---- SOURCE DOCUMENT

Cyprus Natural Gas Project (Offshore Cyprus) During fourth quarter 2015, we entered into a farm-out agreement with a partner for a 35% interest in Block 12, which includes the Aphrodite natural gas discovery, for $171 million. We received initial proceeds of $131 million related to the farm-out agreement in 2016 and received the remaining consideration, subject to post-close adjustments, in January 2017. We continue to operate with a 35% interest. As part of the farm-out process, we negotiated a waiver of our remaining exploration well obligation.
In September 2017, we submitted an updated development plan to the Government of Cyprus. We continue to work with the Government of Cyprus to obtain approval of the development plan and the issuance of an Exploitation License for the Aphrodite field. Receiving an Exploitation License, in conjunction with securing markets for Aphrodite natural gas, will allow us and our partners to perform the necessary FEED studies and progress the project to final investment decision. In preparation for FEED, we and our partners are currently performing preliminary engineering and design (pre-FEED) for the potential development of the Aphrodite field that, as currently planned, would deliver natural gas to regional customers. During 2017, we progressed capital project cost improvements and continued regional natural gas marketing efforts.
West Africa (Equatorial Guinea, Cameroon and Gabon)   West Africa is one of our operating areas and includes the Alba field, Block O and Block I offshore Equatorial Guinea, the YoYo PSC, offshore Cameroon, and one block offshore Gabon. In West Africa, our interests can be burdened by overriding royalty interests and/or other government interests. As such, our working interests may differ from our revenue interests. Equatorial Guinea is currently our only producing country in our West Africa segment and, excluding the impact of equity investees, Equatorial Guinea contributed an average of 57 MBoe/d of sales volumes in 2017 and represented approximately 15% of total consolidated sales volumes. At December 31, 2017, Equatorial Guinea represented approximately 5% of total proved reserves. We held approximately 118,000 net developed acres and 30,000 net undeveloped acres in Equatorial Guinea, 168,000 net undeveloped acres in Cameroon, and 403,000 net undeveloped acres in Gabon at December 31, 2017.

--------
---- GIVEN DATA

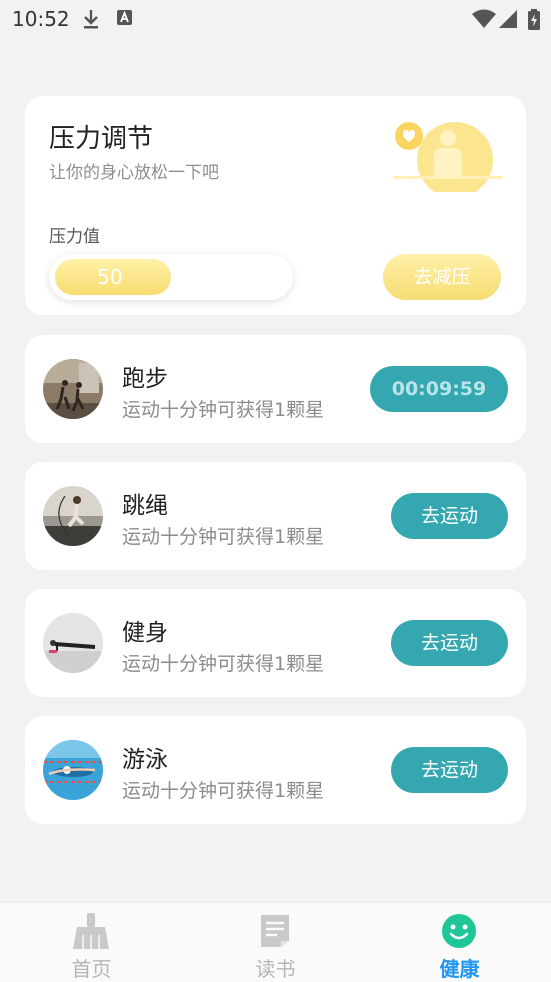 The image size is (551, 982). Describe the element at coordinates (145, 633) in the screenshot. I see `sport-name: 健身` at that location.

--------

WORK ITEM => Echo the Cyprus and West Africa operations excerpt in full, word for word. The listing is not required for this work.

RESULT OF THIS TASK =>
Cyprus Natural Gas Project (Offshore Cyprus) During fourth quarter 2015, we entered into a farm-out agreement with a partner for a 35% interest in Block 12, which includes the Aphrodite natural gas discovery, for $171 million. We received initial proceeds of $131 million related to the farm-out agreement in 2016 and received the remaining consideration, subject to post-close adjustments, in January 2017. We continue to operate with a 35% interest. As part of the farm-out process, we negotiated a waiver of our remaining exploration well obligation.
In September 2017, we submitted an updated development plan to the Government of Cyprus. We continue to work with the Government of Cyprus to obtain approval of the development plan and the issuance of an Exploitation License for the Aphrodite field. Receiving an Exploitation License, in conjunction with securing markets for Aphrodite natural gas, will allow us and our partners to perform the necessary FEED studies and progress the project to final investment decision. In preparation for FEED, we and our partners are currently performing preliminary engineering and design (pre-FEED) for the potential development of the Aphrodite field that, as currently planned, would deliver natural gas to regional customers. During 2017, we progressed capital project cost improvements and continued regional natural gas marketing efforts.
West Africa (Equatorial Guinea, Cameroon and Gabon)   West Africa is one of our operating areas and includes the Alba field, Block O and Block I offshore Equatorial Guinea, the YoYo PSC, offshore Cameroon, and one block offshore Gabon. In West Africa, our interests can be burdened by overriding royalty interests and/or other government interests. As such, our working interests may differ from our revenue interests. Equatorial Guinea is currently our only producing country in our West Africa segment and, excluding the impact of equity investees, Equatorial Guinea contributed an average of 57 MBoe/d of sales volumes in 2017 and represented approximately 15% of total consolidated sales volumes. At December 31, 2017, Equatorial Guinea represented approximately 5% of total proved reserves. We held approximately 118,000 net developed acres and 30,000 net undeveloped acres in Equatorial Guinea, 168,000 net undeveloped acres in Cameroon, and 403,000 net undeveloped acres in Gabon at December 31, 2017.